What this task involves: Set down every line from the one with "1878x505 pixels. How" to the end of the entries, both ends included, exactly as it reads and without pictures.

Information:
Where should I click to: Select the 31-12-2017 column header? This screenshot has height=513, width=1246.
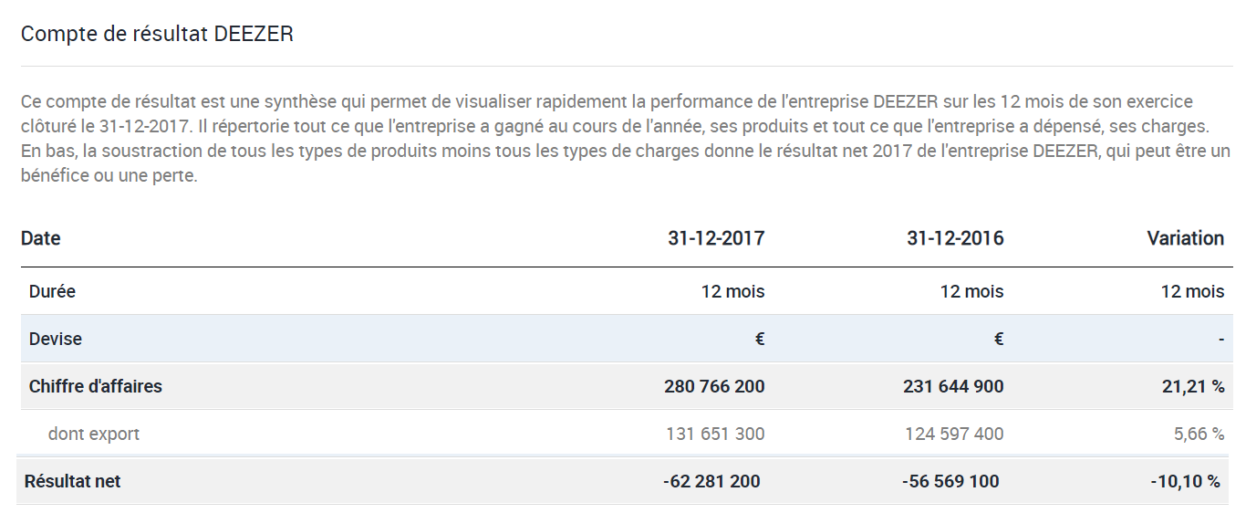click(x=716, y=238)
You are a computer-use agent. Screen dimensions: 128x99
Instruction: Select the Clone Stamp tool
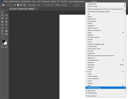[x=2, y=22]
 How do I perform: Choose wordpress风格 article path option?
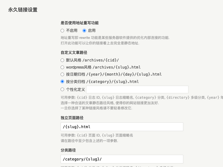[62, 67]
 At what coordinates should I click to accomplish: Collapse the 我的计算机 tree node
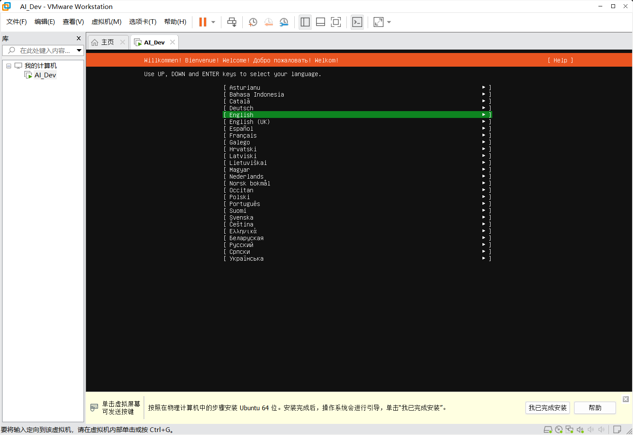[9, 65]
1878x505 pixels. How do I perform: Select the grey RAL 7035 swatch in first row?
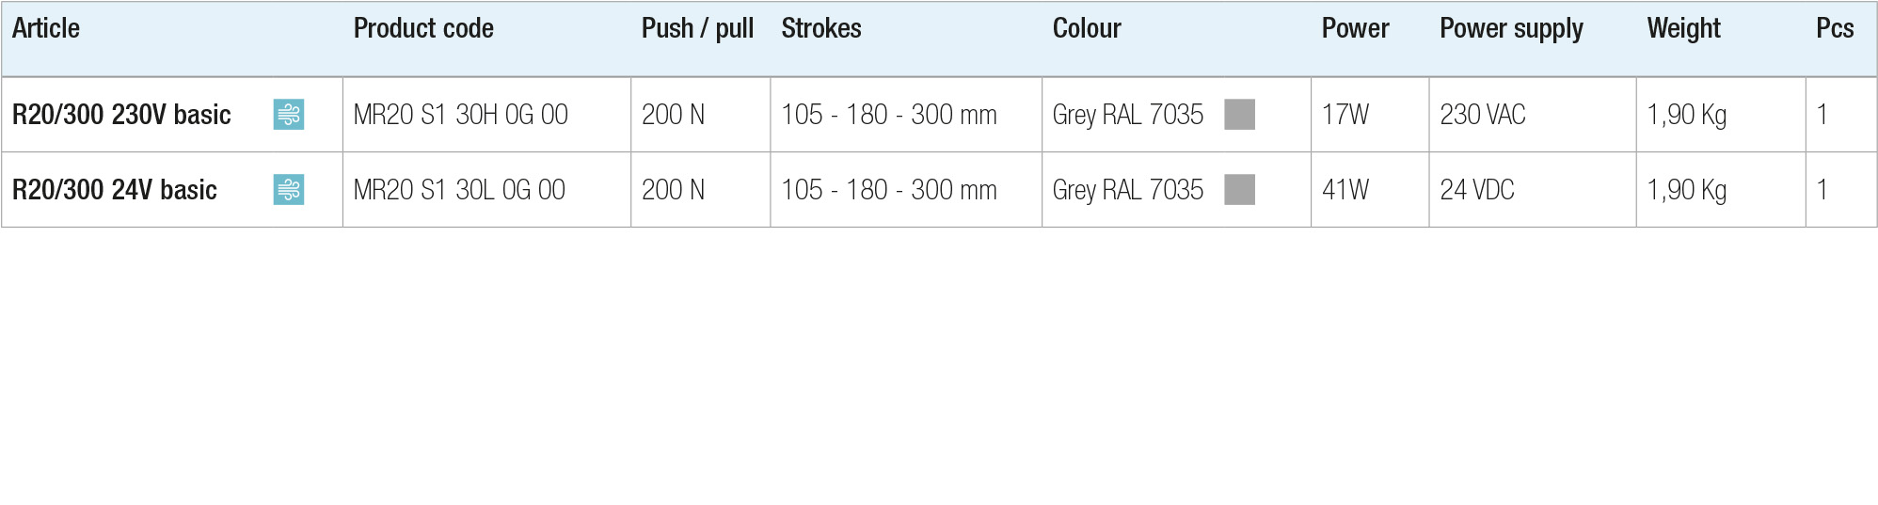click(x=1239, y=115)
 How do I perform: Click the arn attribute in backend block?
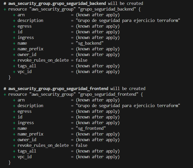[x=21, y=15]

Response area:
1878x505 pixels. How do I perform: Select the grey RAL 7035 swatch in first row?
click(x=1239, y=115)
 How do I perform: Click the arn attribute in backend block?
[x=21, y=15]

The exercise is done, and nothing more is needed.